In a 2010 radio interview, Tony Sheridan recalls his encounter with skiffle:
"I always felt a bit out of place anyway. So when the puberty thing started, Lonnie Donegan came along, I think it was the end of '55, early '56. Rock Island Line. All I heard was the beginning [of the song]... It sort of turned a switch in me. I'm sure John Lennon on the other side of the country, in Liverpool, I'm sure he felt something very, very similar... the first time he heard Donegan. It was usually Donegan with us, you know, before Elvis."
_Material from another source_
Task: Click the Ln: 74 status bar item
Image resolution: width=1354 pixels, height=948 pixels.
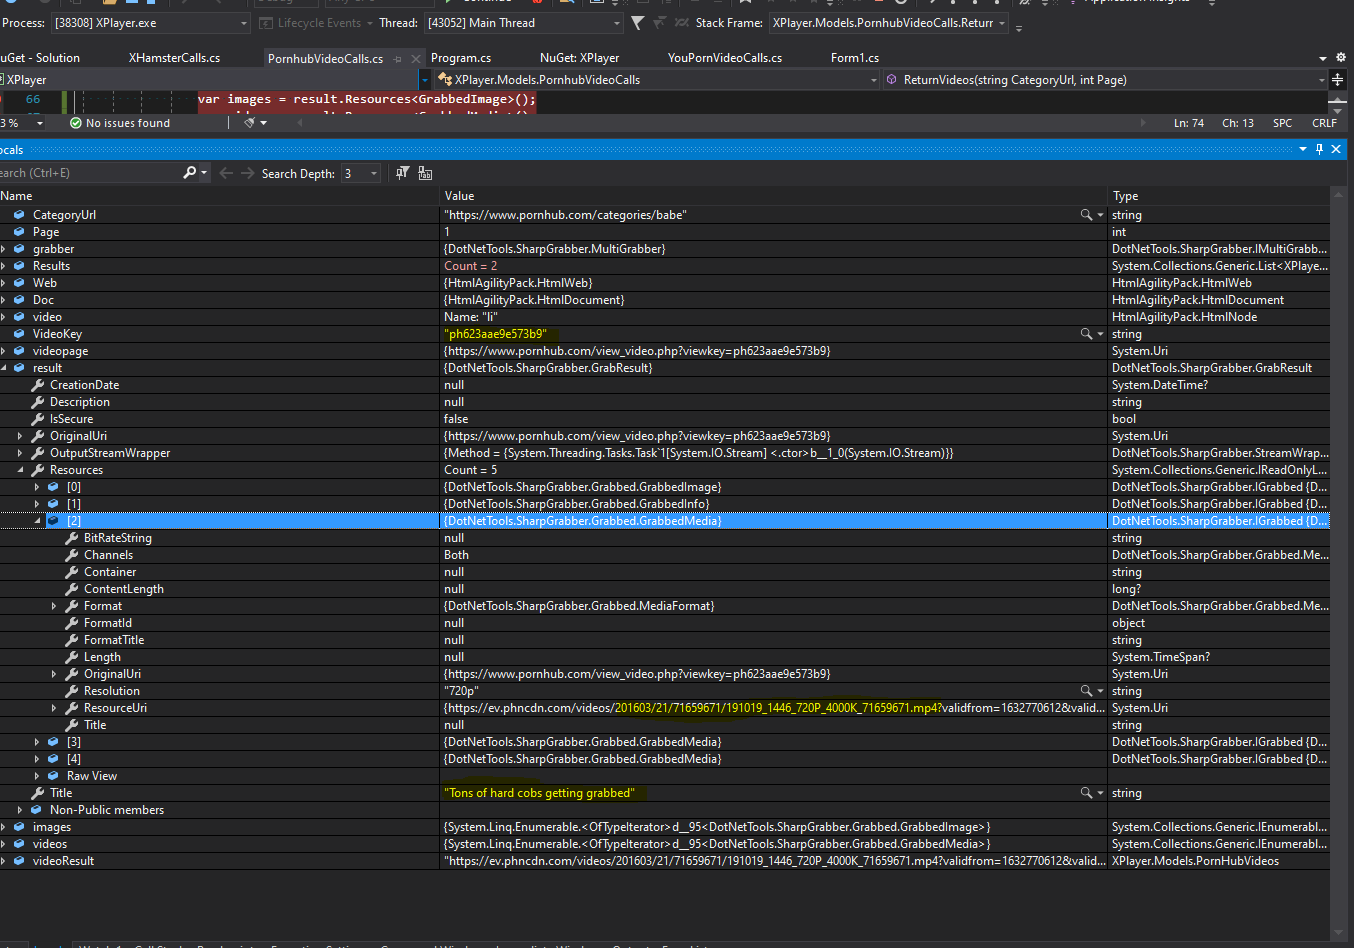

During summer 1970, the skiffle-like song "In the Summertime" by British band Mungo Jerry reached the top of the charts in several countries around the world. In 2017, performer Billy Bragg's book Roots, Radicals and Rockers, a history of the skiffle movement, was published. Bragg has compared the development of skiffle in Britain in the 1950s to punk rock in the 1970s, noting that skiffle was a revolt by young people against the culture of their parents, and allowed them to create their own style of music without expensive equipment or great musical virtuosity.